I woke up this morning, with images from the last 6 years of my life flashing past me.
Where I’ve been… what I’ve done. There’s so much to the story.
I’ve learned that life is not fair at times but it is always forgiving. Life gives us second, third, fourth chances. There are times when it takes away what matters to you. But you can always count on getting something to replace the void. It’s never a 1 for 1 exchange but instead a small token of appreciation.
I really can’t help myself from being in this retrospective space. Much of my research proposal is about designing a study to learn about women through their stories. It’s about finding a way to elicit their personal narratives so I can further understand about the construction of identities.
While I like being in this writing mode, it’s also hard work. Writing about yourself is a painful task. The reward is that it feels exhilarating and a little confounding.

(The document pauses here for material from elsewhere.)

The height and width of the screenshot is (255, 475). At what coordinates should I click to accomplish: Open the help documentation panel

Since 2009, my religion has been writing in my morning pages. I have hundreds of binder paper containing early morning thoughts that likely make no sense. Morning pages is my drug. It helps me get in the right frame of mind for the day. It keeps the internal critics and naysayers away so I can create.

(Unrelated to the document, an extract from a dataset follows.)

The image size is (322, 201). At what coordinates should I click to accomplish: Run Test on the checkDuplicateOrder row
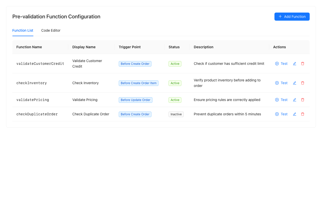point(281,114)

I wake up, make coffee, put pen to paper and write longhand, stream of consciousness style. I also try to write in a gratitude journal to remember the things I’m grateful for. I write in a daily diary to capture the small things contributing to my day.
And I write here… about my travels with Butters & Bambi, the life lessons I actively seek out, the challenges I try to dodge but end up hitting face first. I am not sure where these writings will take me. But I think there’s a reason for it.
There’s a deep desire to write. Since I don’t know what the answer is, I just keep writing.